The sales of new energy vehicles in China have been in an upward phase. In 2017 and before, the sales of new energy vehicles in China were within 1 million units, and from 2018 onwards, the sales of new energy vehicles in China exceeded 1 million volumes. If we divide by sales volume, 2017 and the years before it can be called the early years of new energy vehicle development. And starting from 2018, new energy vehicles are gradually accepted by the majority of consumers and become one of the main options for purchasing cars. So, we can use 2017 and 2018 as the dividing point to see the changes that have occurred in the word cloud.

According to what the word cloud shows, there is a big difference between the concerns of early consumers and those of recent years for new energy vehicles.

In the early years, consumers were more concerned about “power”, “cost performance”, “saving money” and “subsidies”.

“Power” is the biggest difference between new energy vehicles and fuel cars. Compared with traditional fuel cars, new energy vehicles have a faster start and better power. Early consumers can easily feel this difference in driving. However, with the gradual popularity of new energy vehicles, consumers’ concern for power has significantly decreased. In the 9 years from 2014 to 2022, the frequency of the word “power” was ranked first, third, fourth, fifth, fourth, sixth, eighth, eighth and eighth. This indicates that consumers have gradually become accustomed to the power of new energy vehicles.

The three indicators of “cost performance”, “saving money” and “subsidies” can be viewed together. In the 9 years from 2014 to 2022, the ranking of cost performance in the word frequency is third, second, sixth, first, fifth, seventh, seventh, fifth, and sixth. The ranking of saving money in the word frequency is 23rd, 13th, third, 18th, 15th, 18th, 27th, 36th and 38th. Although there are some fluctuations, it can be seen that the importance of these two fields has been decreasing over time. For subsidies, the frequency ranking in the 5 years from 2014 to 2018 is seventh, 12th, second, 31st, and 44th in order. After 2019, the word subsidies no longer enter the top 50 words in terms of frequency. These three indicators show that early new energy vehicles are greatly influenced by policies, and consumers are more likely to be influenced by policies and choose new energy vehicles with strong subsidies.

In addition to these indicators, early consumers were more concerned about the indicator of “environmental friendly”. In the 7 years from 2014 to 2020, the frequency of environmental friendly was ranked ninth, fifth, eighth, eighth, 16th, 21st, and 39th in order. In 2021 and 2022, the word does not enter the top 50 words in terms of frequency. This shows that early consumers of new energy vehicles pay more attention to green consumption, and the concept of environmental protection is one of the reasons for them to buy new energy vehicles.

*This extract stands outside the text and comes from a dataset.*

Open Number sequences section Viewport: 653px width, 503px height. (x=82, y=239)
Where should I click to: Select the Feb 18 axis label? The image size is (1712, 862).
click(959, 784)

In recent years, consumers’ concern for environmental protection has begun to decline, which indicates that the quality of new energy vehicles has improved, making those consumers who are not concerned about environmental protection willing to choose new energy vehicles for quality reasons.

In the period from 2018 to 2022, the indicators that consumers are most concerned about new energy vehicles are “exterior”, “space”, “endurance”, “price” and “brand”.

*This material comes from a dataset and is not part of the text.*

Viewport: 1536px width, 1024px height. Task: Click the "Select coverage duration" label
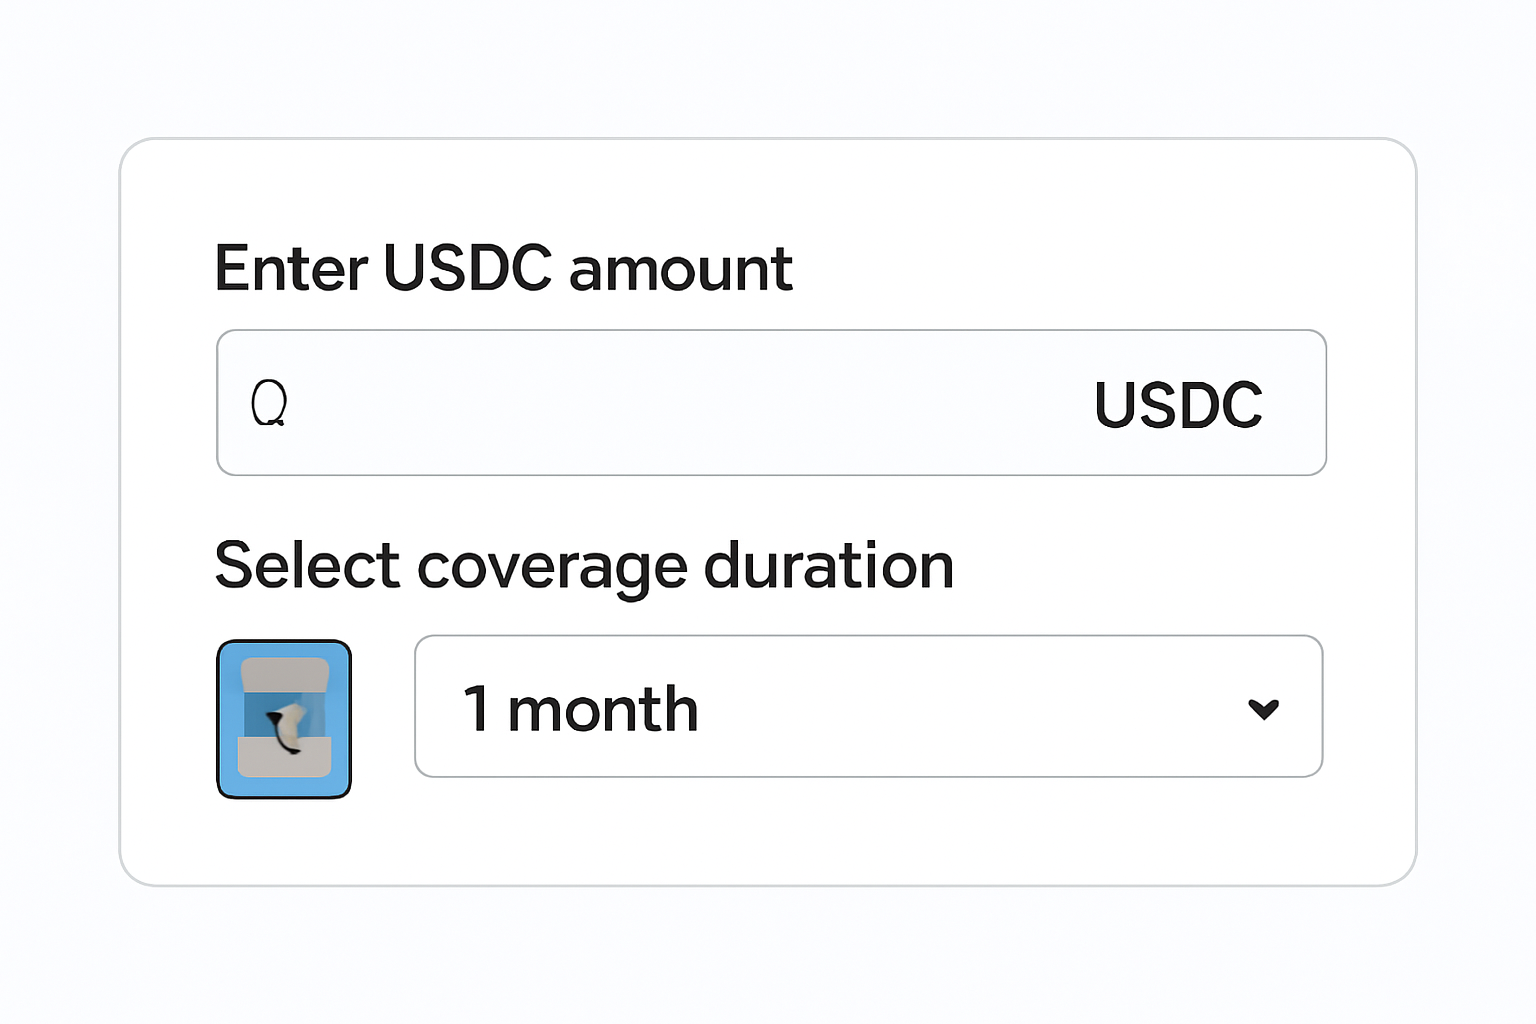point(584,566)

In the 4 years from 2014 to 2017, exterior ranked second, 19th, fifth, and third in word frequency. After 2018, the word exterior ranked first in word frequency for all of them. In the 9 years from 2014 to 2022, space ranked 16th, 25th, seventh, fourth, third, second, third, second, second, and second in word frequency. This means that for “exterior” and “space”, consumers were also more concerned about these two indicators in the early stage. But in recent years, the concern has increased significantly, which shows that consumers have paid more attention to the quality of new energy vehicles in recent years.

In 2014, endurance was not in the top 50 in word frequency, and from 2018 to 2022, endurance ranked 10th, 20th, 10th, seventh, third, fourth, fourth, and fourth in word frequency. “Endurance” is the core indicator of new energy vehicles, and the word cloud shows that consumers hardly choose new energy vehicles because of “endurance” in the early years, but now “endurance” is one of the reasons consumers choose new energy vehicles. This shows that the endurance of new energy vehicles was poor in the early days, but now the endurance of new energy vehicles is gradually recognized by consumers.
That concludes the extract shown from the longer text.